• Data to process:
::::

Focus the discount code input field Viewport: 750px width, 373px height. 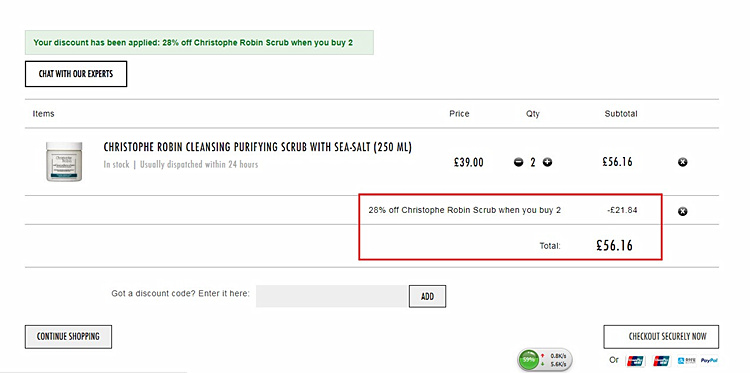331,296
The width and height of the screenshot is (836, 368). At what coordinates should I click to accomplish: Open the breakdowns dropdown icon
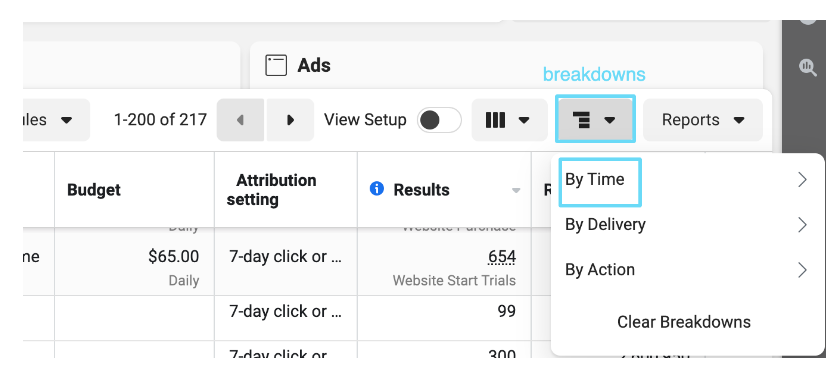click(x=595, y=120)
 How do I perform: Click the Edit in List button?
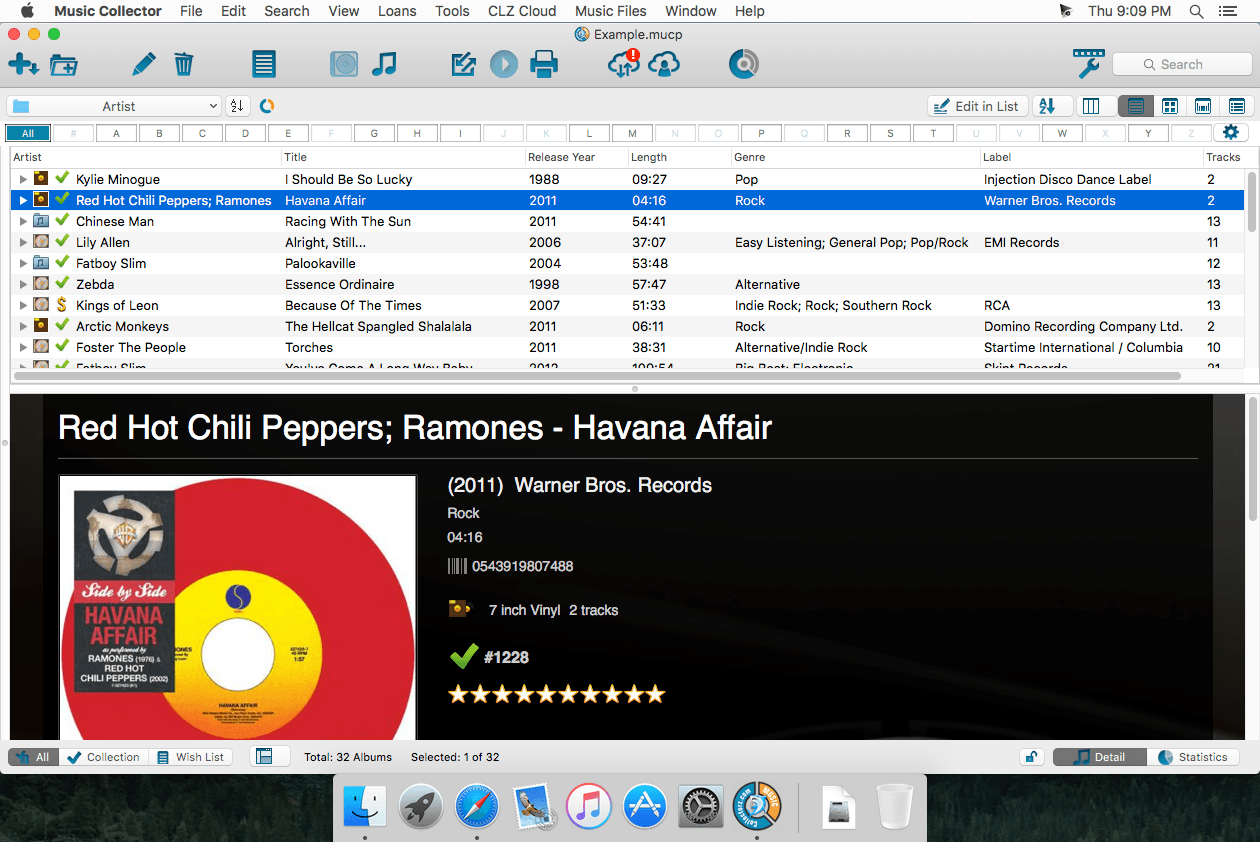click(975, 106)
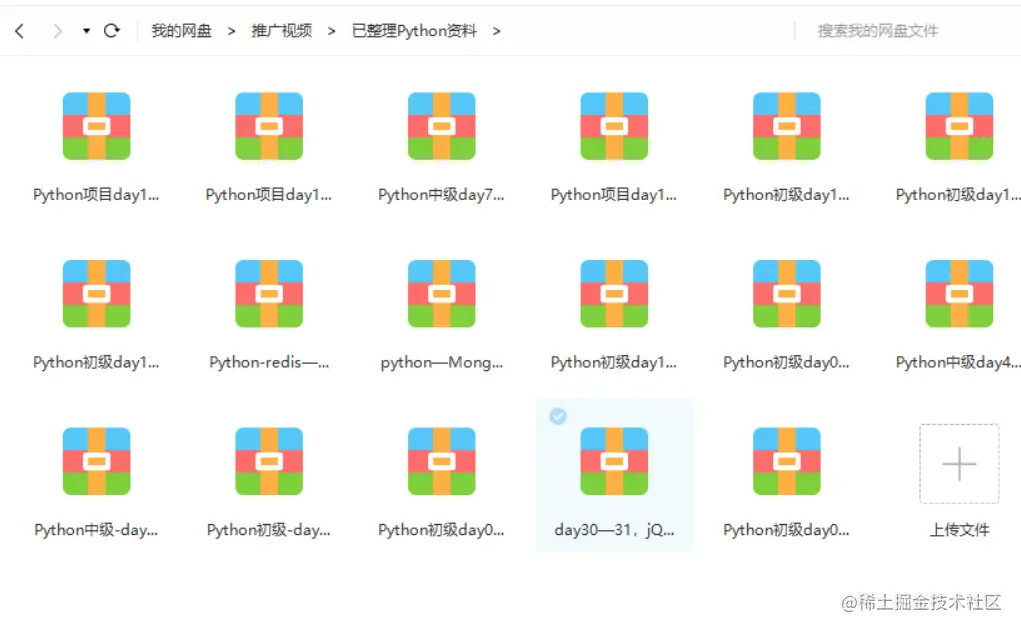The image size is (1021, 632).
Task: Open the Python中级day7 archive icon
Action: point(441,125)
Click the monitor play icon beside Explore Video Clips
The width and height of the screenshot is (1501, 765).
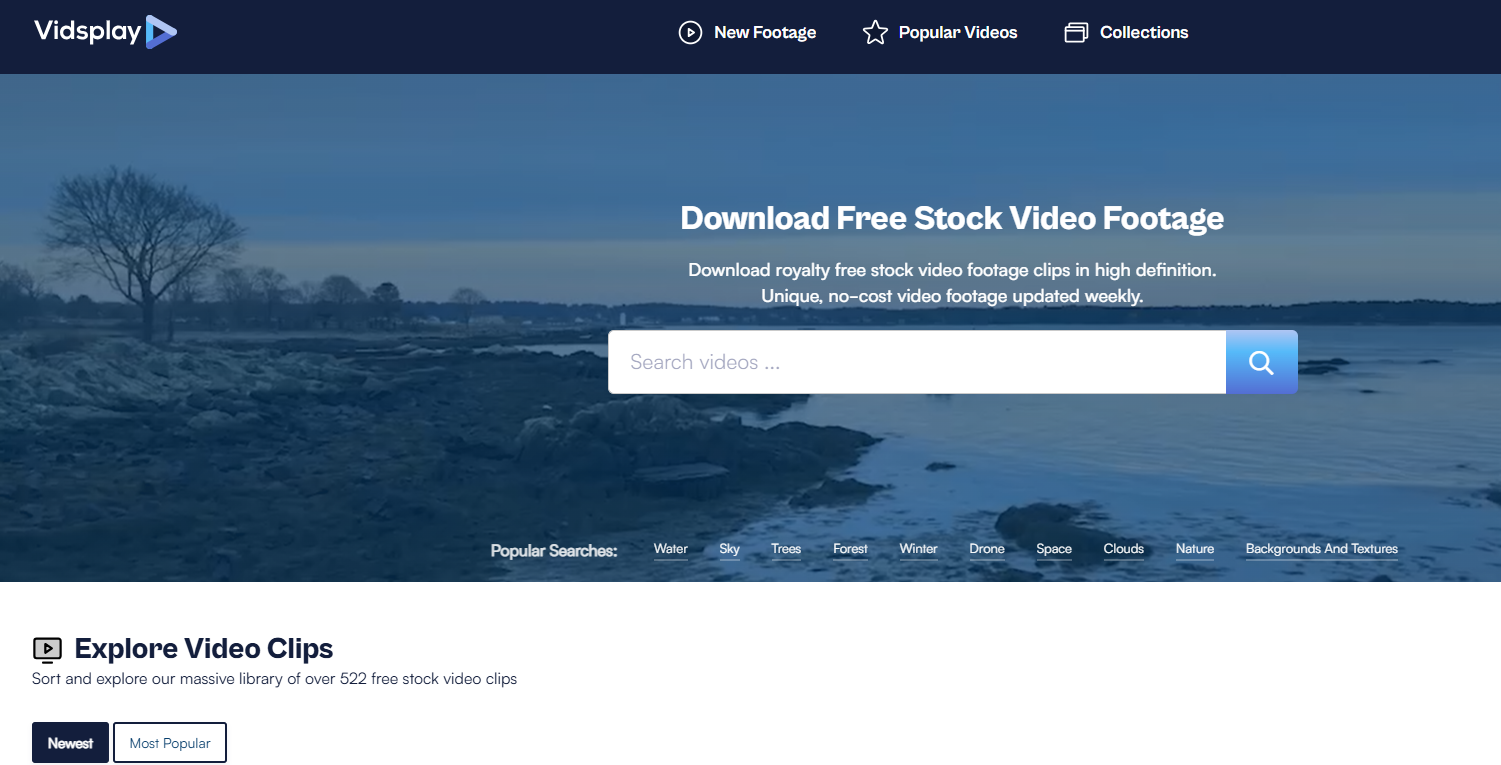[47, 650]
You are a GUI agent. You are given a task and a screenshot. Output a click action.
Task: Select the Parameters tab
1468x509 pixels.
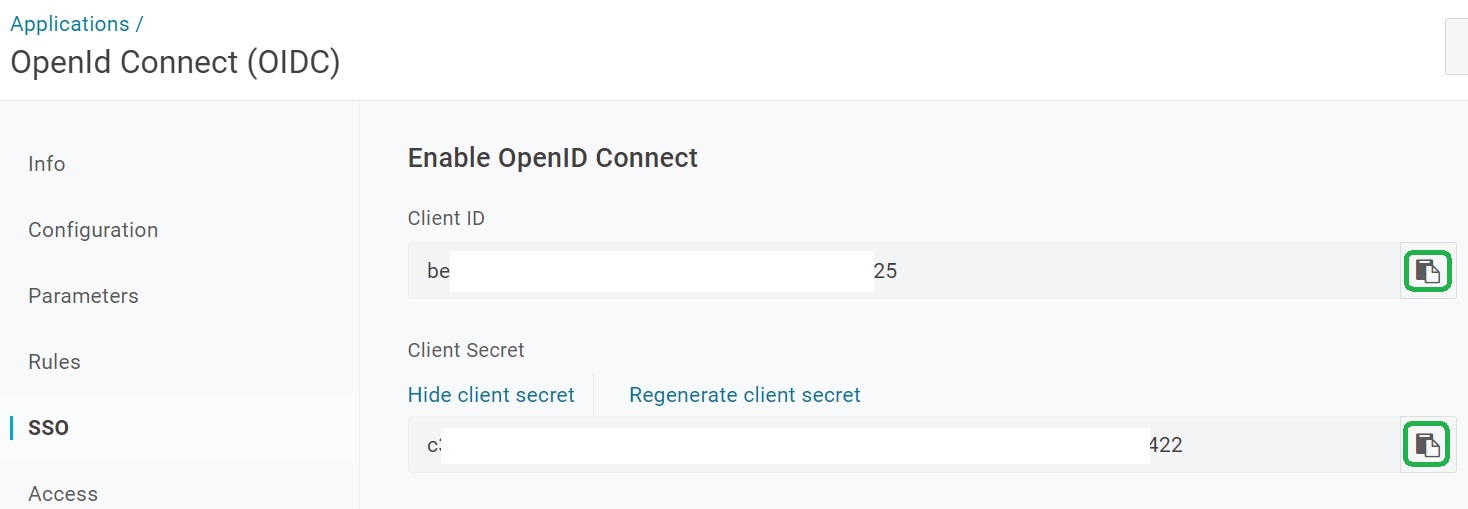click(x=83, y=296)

::::

• What to do: Write out the line that contains "You are a GUI" and every line after it to the end of the data, exactly as they stand. Omit the pictures.

• Answer space:
You are a GUI agent. You are given a task and a screenshot. Output a click action.
Task: Select the Parameters tab
1468x509 pixels.
click(x=83, y=296)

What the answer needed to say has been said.